Monday, June 06, 2005

Mondays Should Be Abolished

I think we should start a swell of protest against working on Mondays. It just seems like cruel and unusual punishment to me. Especially after spending the night tossing and turning, waking, drifting off, waking again before I ever hit that deep REM sleep I so desperately need. My sleeping has been off lately, which isn’t highly unusual since I suffer bouts of insomnia to one degree or another, but it’s still annoying. But I was so exhausted last night I was sure the Deep Sleep Fairy would pay me a visit. Alas, it appears someone had clipped her wings before she reached me.

At 5:23 AM I stared at the clock and wondered if I should just get up and start writing, but my stubbornness reared its belligerent head and said: ‘No way, I’m staying in this bed and I’m going to sleep for the last 27 minutes before my alarm goes off and that’s final!’ So I threw the blankets over my head and tossed and turned some more before finally emerging bleary eyed and disgruntled when my radio alarm went off and Q-104 blared some rock tune I was too tired to even recognize.

I brewed my coffee and let the dogs out (I’m dog-sitting my brother’s dog while he slept overnight at the hospital with his wife and baby). During the brewing, I realized I was a bit stumped on where to go with the end of The Outlaw Bride. Something didn’t feel right. I was three chapters from the end and suddenly it seemed as if everything was falling apart. How did I wrap things up? Where did I go from here to get to there? What was the Relationship Black Moment? How did I resolve things to the readers’ satisfaction? Ack! After a few minutes of panic as I scarfed down a bowl of Vector cereal (breakfast of champions), I thought…hmm…why not trot out those scene capsule forms from First Draft in 30 Days and give them a whirl. Maybe they will help me sort things out.

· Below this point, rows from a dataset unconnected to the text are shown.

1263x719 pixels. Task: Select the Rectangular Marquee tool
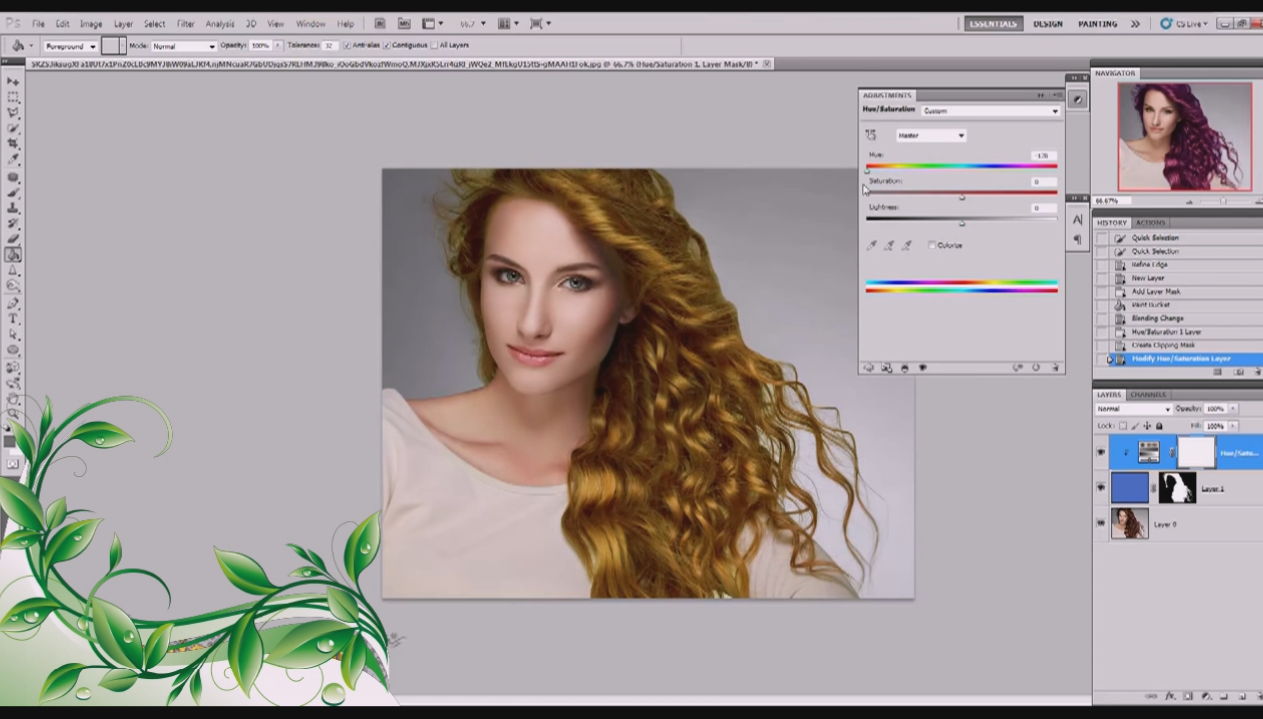coord(13,97)
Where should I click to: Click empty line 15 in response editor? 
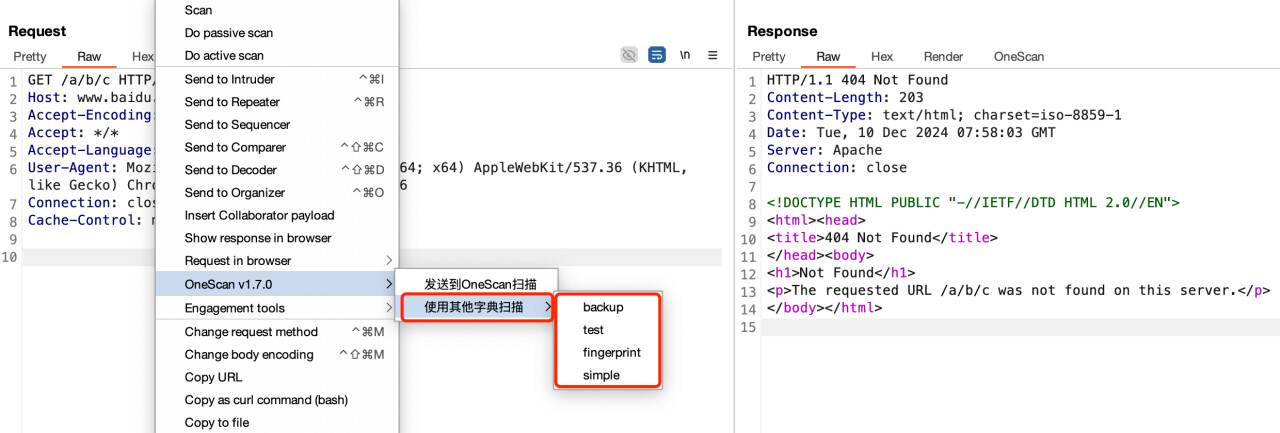(x=1000, y=328)
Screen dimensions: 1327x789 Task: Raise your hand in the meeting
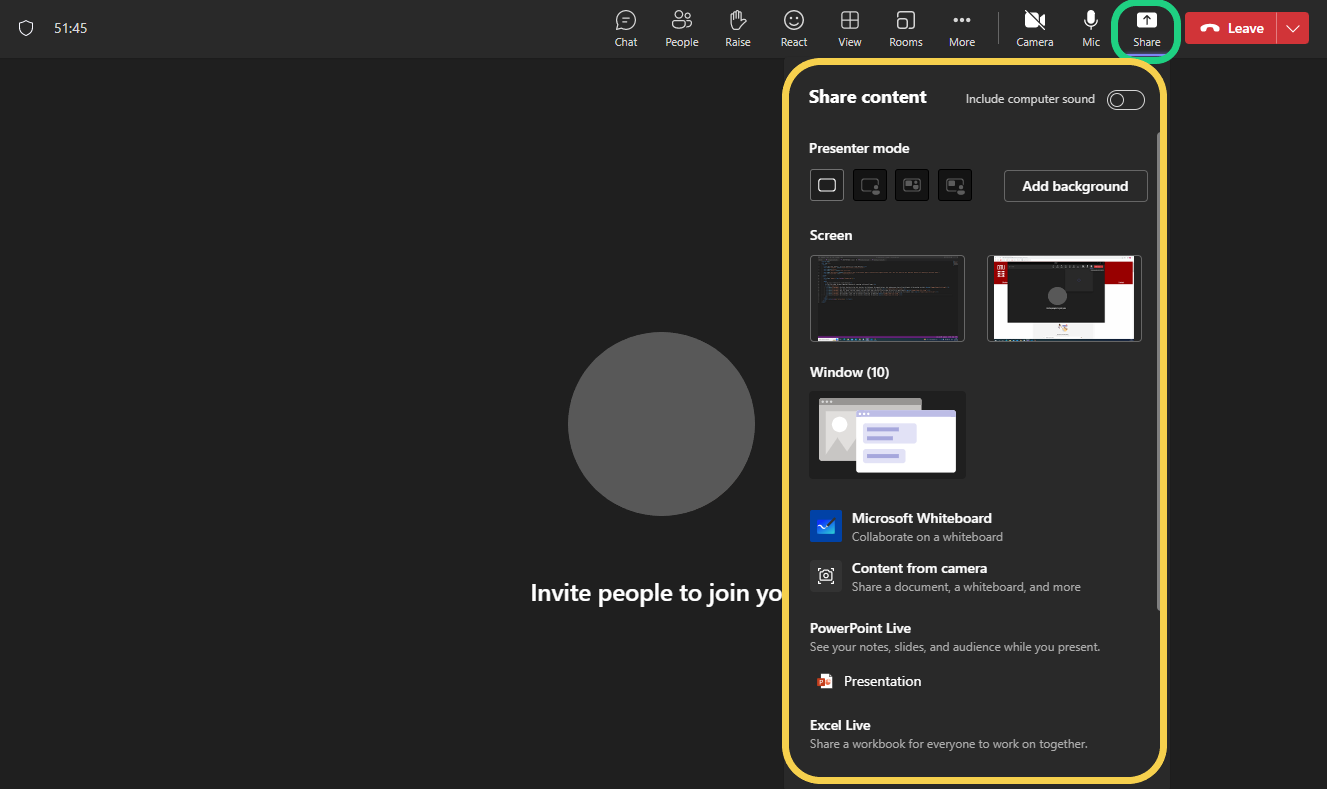(738, 28)
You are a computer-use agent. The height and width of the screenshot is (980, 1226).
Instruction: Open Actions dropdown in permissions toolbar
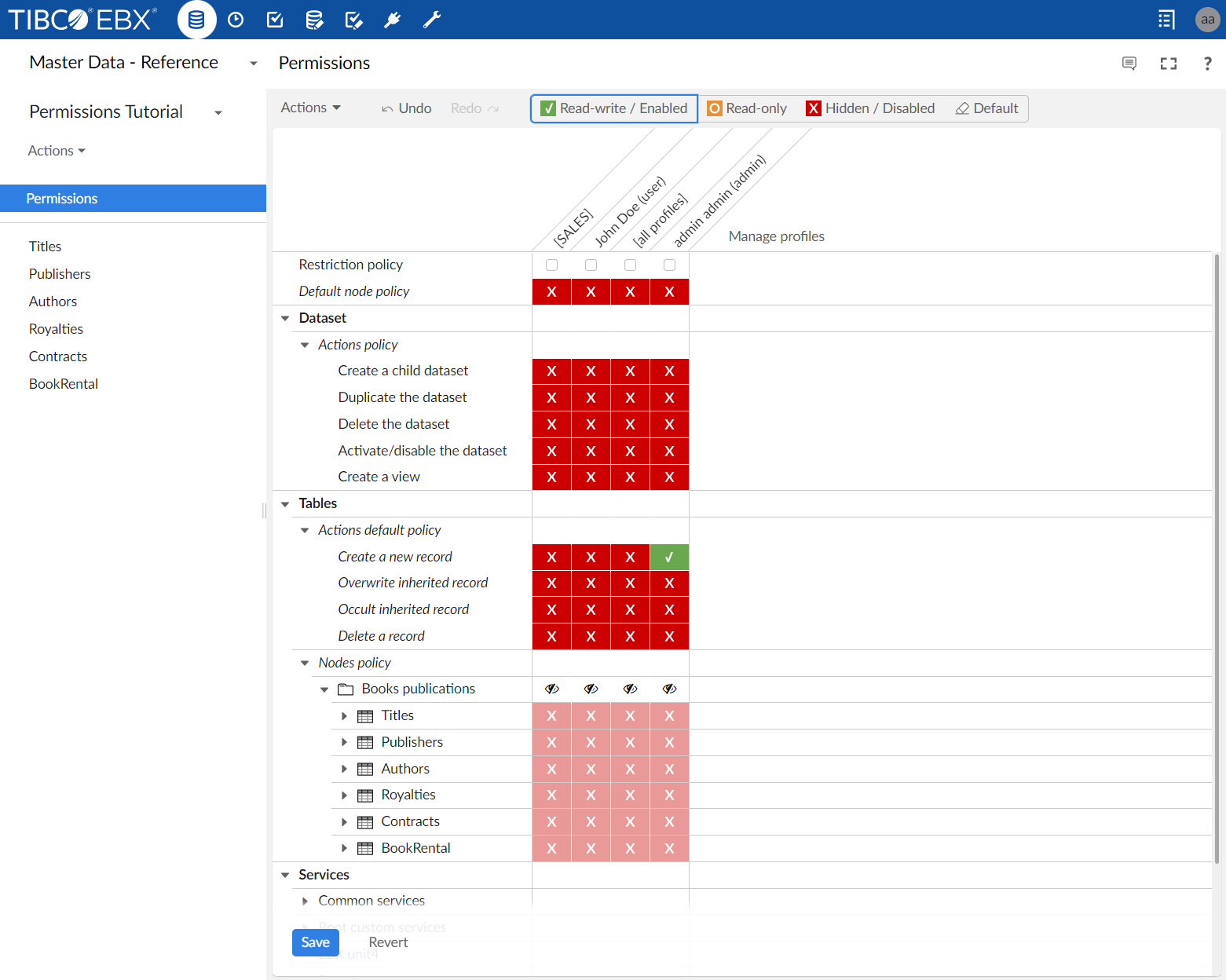point(310,108)
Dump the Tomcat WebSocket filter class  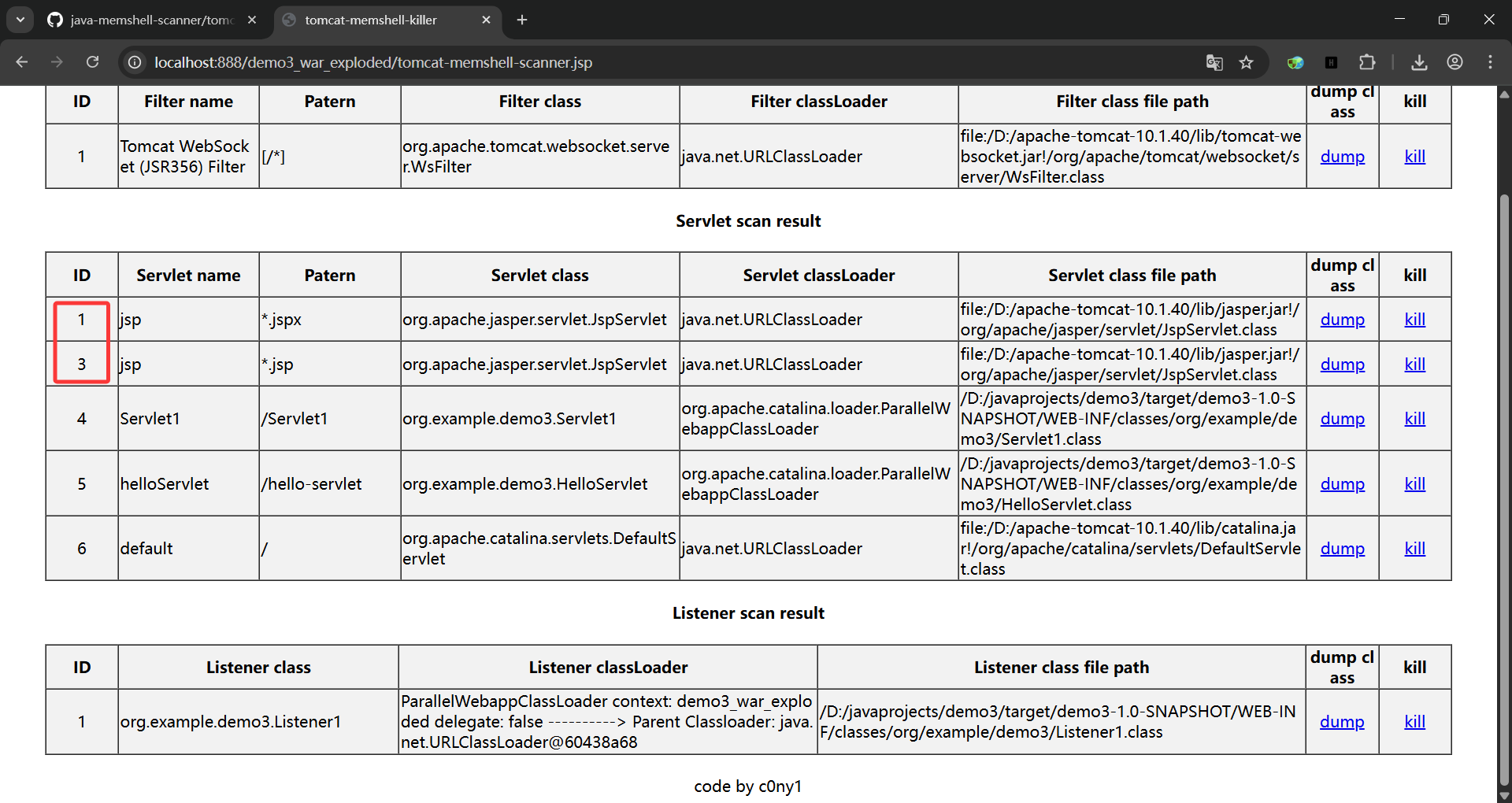pyautogui.click(x=1342, y=157)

I printed off a batch and went upstairs to my living room where the sunshine was streaming in bathing the couch in a warm, cozy glow. I stared at the blank sheet of paper in front of me. My brother’s dog whined, feeling a bit misplaced and not sure what to do with himself. I glared at him and told him to hush; he was disturbing my creative process. Then guilt overtook me and I fed him some treats. Somewhere between the wave of guilt and the feeding of treats, something in my brain dislodged and words started pouring on to the page. I wrote in point form what I thought should happen, then once I finished that, I filled out the scene capsules, cutting out the pages I had written and stapling them to the appropriate scene.

By the time 8:15 AM rolled around, I had it all worked out. I did my happy dance, let the dogs out again, fed them more treats and drove to work, humming happy tunes as I went (Can Pearl Jam’s Alive be considered a happy tune??). The humming came to an abrupt halt when it sunk in just where I was heading. Oh right…work…day job…hours spent away from my writing…ho hum…separation anxiety at its worst. You know, if we abolished work on Mondays, I could be home right now, turning those scene capsules into chapters.

1 comment:

Melissa Amateis said...

I hate Mondays. I feel like I need one more day to recover from the weekend sometimes, and it's not like I even DO a whole lot during the weekend. Two days simply isn't enough time off, IMO.